Como docentes, tenemos la inmensa responsabilidad de ser los primeros garantes de esa justicia, pero también de ejercerla con lo que llamamos galantería, entendida no como un gesto anticuado, sino como esa cortesía profunda, ese respeto exquisito y esa amabilidad inteligente que transforma una corrección en un acto de dignidad para quien la recibe. Ser galantes significa decir «buenos días» mirando a los ojos, pedir las cosas con un «por favor» sincero y agradecer con un «gracias» genuino, significa escuchar con paciencia incluso cuando el tiempo apremia, y corregir con firmeza, pero sin humillar, porque entendemos que detrás de cada error hay un ser humano que está aprendiendo.
A los estudiantes los invitamos a vivir la justicia desde la honestidad, respetando el turno del otro, valorando las diferencias y tratando a los demás como les gustaría ser tratados, porque la justicia no es solo un derecho que se exige, sino también un deber que se asume con responsabilidad y empatía.
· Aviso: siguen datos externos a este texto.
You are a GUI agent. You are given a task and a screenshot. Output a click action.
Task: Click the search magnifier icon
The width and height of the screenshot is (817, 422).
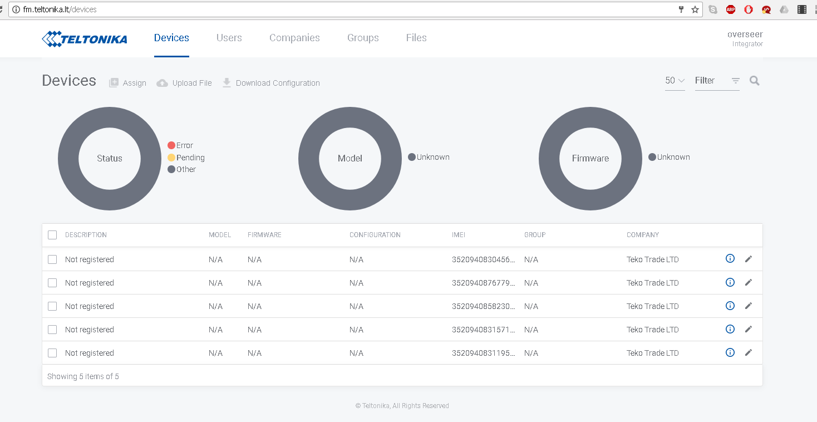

A los padres de familia y al personal administrativo les pedimos acompañarnos en este propósito, siendo ejemplo de esa galantería que hace que nuestro colegio sea un lugar donde todos cabemos, donde todos importamos y donde cada persona se siente valorada por lo que es.
Desde mi rol como director de curso de noveno, he comprendido que la justicia empieza por conocer al otro, por escuchar sus historias, por entender sus realidades y sus silencios, por eso los cito a conversar de a pocos, comparto un jugo con ellos y les pregunto cómo están, no solo en las notas, sino en la vida, y cuando veo un acto de bondad entre ellos, lo celebro en público porque creo firmemente que la justicia también es reconocer lo bueno y destacarlo, no solo señalar lo malo.
En el MAC no castigamos por castigar, corregimos para crecer y lo hacemos con respeto, con diálogo y con el cariño que merece cada persona que hace parte de esta gran familia, porque estamos convencidos de que la justicia no duele cuando viene acompañada de galantería, al contrario, se convierte en un puente que construye confianza, que sana heridas y que nos acerca cada vez más como comunidad. Sigamos entonces construyendo juntos este colegio que soñamos, donde ser justos sea también ser amables, donde la norma no sea un muro sino una mano extendida, y donde cada uno de nosotros, desde su rol, ponga su granito de arena para que el Miguel Antonio Caro sea ese lugar donde todos queremos estar, un lugar para crecer, aprender y ser feliz.